How to Warmup the Cache of CloudFlare CDN - Part II

Ask A Question


Upcoming Version of the Kitt Cache Crawler for Cloudflare


In a previous post, we analyzed the question of whether it is possible to warm up the CDN cache of Cloudflare and Quic.cloud. Regardless of the challenges and the specifics of warming up the cache of a Content Delivery Network, the CDN cache warmup behaves fundamentally the same as any other cache warmup. In any case, it always requires an HTTP request, regardless of how the request is executed, as long as it uses the GET method. However, the effort required for CDN cache warmup is considerably higher, and would generally exclude the possibility of performing a cache warmup. After many tests, we have found a way to drastically reduce the effort, especially the time required, for this task. With a special version of the Kitt Cache Crawler, we are working on a cache warmer for Cloudflare.

What is a Content Delivery Network (CDN) and How Do You Benefit from It?



Before we discuss whether and how you can warm up the CDN cache, especially with Cloudflare, we first need to clarify some of the biggest misunderstandings regarding CDNs.

A key misunderstanding is that many users have insufficient knowledge of what a CDN actually is. Although the term "Content Delivery Network" may seem self-explanatory, a CDN is not automatically a CDN just because a provider calls it one. For a CDN to truly deliver content across a globally distributed network of nodes, certain minimum requirements must be met. The essential prerequisite is to adjust the domain registrar’s nameserver addresses to those of the CDN provider. With this seemingly small change, a noticeable improvement can often be achieved, but not universally, because the resolution of the IP address of the origin host often takes longer when the browser doesn’t yet know the IP address of the requested URL. Since CDN nodes are typically closer to the user’s location and often have more IP address information, this results in time savings—though not always, and not with subsequent requests to the same host. This means that the advantage of faster IP resolution of the origin host only applies on the first request to a URL. With each subsequent request, the browser already knows the IP address and bypasses the CDN to some extent. Although this mechanism for nameservers and IP address resolution may seem unique, a CDN is just following the general operational principles of the internet. This operational behavior can also be mimicked on any standard computer or mobile device by adding the IP address of the origin host and the respective domain to the "hosts" file. This "hack" can, for example, bypass the CDN, as the browser prioritizes this information and bypasses the CDN. In any case, CDN providers only use what is necessary for internet use. The significant difference and advantage of a CDN lies in the availability of globally distributed CDN nodes. Metaphorically, a CDN network makes the "hosts" file available via globally distributed CDN nodes.

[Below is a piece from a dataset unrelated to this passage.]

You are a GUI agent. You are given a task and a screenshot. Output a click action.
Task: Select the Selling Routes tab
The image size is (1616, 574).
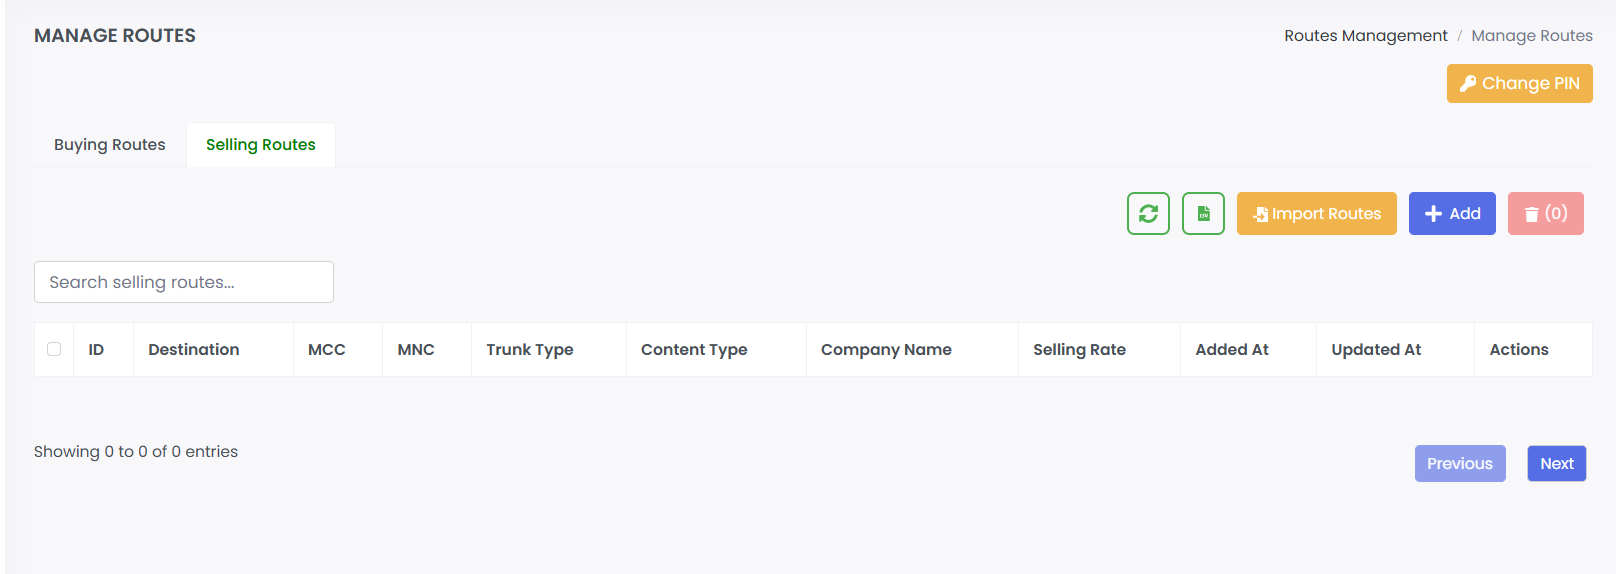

Another benefit, often misunderstood, comes from using a proxy. A proxy identifies itself as a server in front of the origin host, or as a CDN node. When you use this proxy service to access a URL, all requests and subsequent calls are routed through this proxy because it hides the origin host’s IP address. The browser is thus forced to always go through the proxy, though this can be circumvented if you know the origin host’s IP address, or if you define this IP address in the "hosts" file. This proxy functionality has two main benefits. Firstly, it often provides access to the "Web Application Firewall" (WAF) that is offered by many CDNs. Secondly, this proxy function is essential for a CDN to effectively distribute content. The emphasis is on "essential." A proxy can optionally be used for a WAF and caching, but for both functions, the proxy feature is always required. Or in other words, no proxy means no WAF or cache. A proxy can have many functions and is not restricted to use within a CDN network.

Another misconception is that a CDN always brings benefits automatically. A CDN can also have disadvantages, which is not uncommon. The perceived benefit of a CDN lies in the worldwide distribution of CDN nodes. The many CDN nodes and their shorter distance to a user's location can shorten the time it takes to resolve the origin host’s IP address. On the other hand, because the distance also plays a role, it reduces the data transfer time when a source is already cached on a CDN node. This describes the ideal scenario, but this ideal rarely occurs. From this, one can already conclude that while a CDN could improve load times, the ideal scenario can only be achieved in theory and with considerable effort. You could also say that CDN providers promise more than they can deliver.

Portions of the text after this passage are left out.